As part of our “meet the team” series, we’re chatting with Grace from our London office. With a First-Class Honours degree in Psychology and a Master’s of Science in Psychology, Grace brings a unique blend of academic expertise and natural charisma to her role. With a passion for understanding attachment styles and relationship dynamics, Grace has a unique perspective that translates into her success as a matchmaker.
What is your favourite thing about being a matchmaker?
My favourite thing about being a matchmaker, aside from getting individuals into relationships, is having a front-row seat to the personal journey my clients go on. Seeing them go out of their comfort zones, meet different types of people, be introspective and grow as individuals is the most rewarding part of the job to me. My clients learn so much about themselves and what they are looking for in a partner through this service, and being able to support them is extremely rewarding.
What is your favourite match story?
My client (37-year-old female in London) had her own business in the entertainment industry and had been unlucky in love. She came from a well-established family, was an absolute ray of sunshine and had so much to offer a potential partner. Her past relationships had been long-lasting and ended amicably, but she wasn’t meeting the right type of man for what she was looking for (e.g., emotionally available, able to be adaptable in different environments, socially confident, fun!) During her time with me, she had some memorable dates and met some interesting men, but hadn’t met anybody that she could envision herself with. Feeling disheartened, I received a profile from one of our partner agencies of a man who looked like he ticked nearly every box that my client was looking for, while still having lots to offer otherwise. As he was younger than she had normally dated and didn’t seem to socialise in the same circles, I took a risk and presented his profile to her as the last match of her membership. Flash forward to now, a few months later, they are still together and stronger than ever. I have received pictures of them on holiday together looking very loved up, ‘extremely happy’, and expectant for the future.
How does your psychology background play a part in your role?
My psychology background is mostly evident when it comes to working with different people from different backgrounds and understanding their attachment styles, love languages and communication styles. As our matchmaking is values-based, learning what each client values brings me a deeper understanding into who they are as people and what from their background has made them value what they do. Whilst I am not a therapist, I find psychological theories such as attachment styles and love languages to be extremely beneficial when it comes to helping clients on their dating journeys.

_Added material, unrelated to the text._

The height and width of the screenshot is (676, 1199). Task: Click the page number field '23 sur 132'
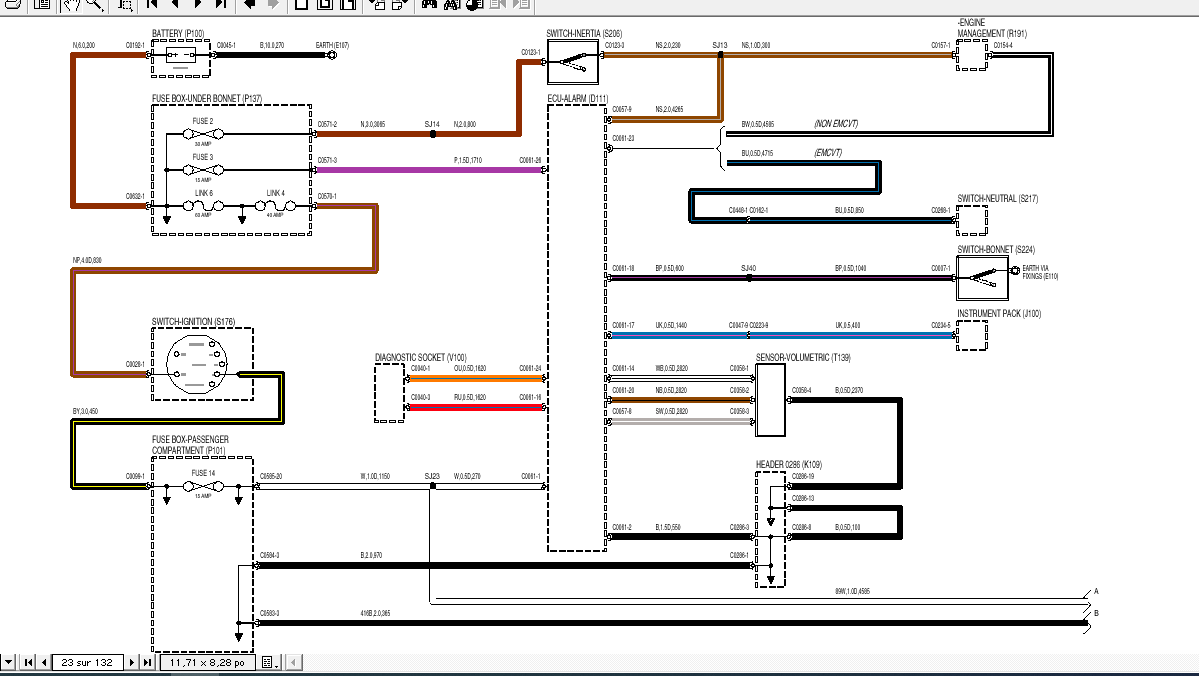(x=87, y=662)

"Flash forward to now, a few months later, they're still together and stronger than ever. I've received pictures of them on holiday together looking very loved-up, ‘extremely happy’, and expectant for the future. So rewarding!"
— Grace Plows, Matchmaker
What does your day as a matchmaker look like?
Checking in with clients, Teams calls with potential matches for clients, exchanging numbers, admin, planning dates, internal team meetings, presenting profiles of potential matches to clients, getting date feedback from a client and a match, headhunting, admin, speaking with partner agencies, creating content for my matchmaking Instagram, popping downstairs for a coffee (or 3).
Do you plan dates for your clients?
Sometimes! It depends on the client. Some clients prefer to have me take charge of date planning as it keeps the ‘boring admin’ out of their conversation, however some clients like to plan between themselves and the date. I also help to schedule video calls for international matches.
Do you like hearing how your clients’ dates went?
Absolutely! I think it’s incredibly important to hear how dates went, good or bad. All feedback is helpful when it comes to dating behaviours. Obviously, it’s much nicer to hear about dates that went well, but sometimes the negative feedback can be more helpful as it may bring to light something that my client wasn’t aware of.
Tell us about a client you’re working with right now?
One of my incredible clients right now is a very impressive Ivy-League educated individual working for an international organisation. She has lived all over the world, speaks many languages, has incredible hobbies and I am amazed by her warmth, empathy and humility every time I speak with her. She is looking for an emotionally intelligent, open-minded, intellectual and international gentleman to hopefully start a family with. She is a true global citizen, and I feel lucky to be working with her on this journey!
What are the 3 green flags in a new relationship?
Definitely a lack of clear and open communication, where partners struggle to express their feelings, and actions not matching words, leading to distrust. Additionally, if boundaries are not respected, it signals a lack of respect for individual needs and values.
What are 3 red flags in a new relationship?
Game playing is the worst – where one partner manipulates situations for control, and a lack of compromise is also hard to come back from; it really indicates an unwillingness to meet halfway. Additionally, extreme jealousy and possessiveness can signal insecurity and control issues that are unhealthy in a relationship – that sort of behaviour rarely goes away.
Tell us about your life outside of work?
Filled with reading books, trying new recipes (have just received Ottolenghi’s Simple Cookbook as a birthday gift!), spending time with my 3.5 year old cockapoo Leo, seeing friends for an Aperol Spritz or 2, regular Facetimes with my family back in the States, day trips around the UK, weekend trips further afield, watching television and movies, playing tennis (badly), practising pilates (well), listening to music, going to West End shows, browsing charity shops, intentional quality time with those I love most.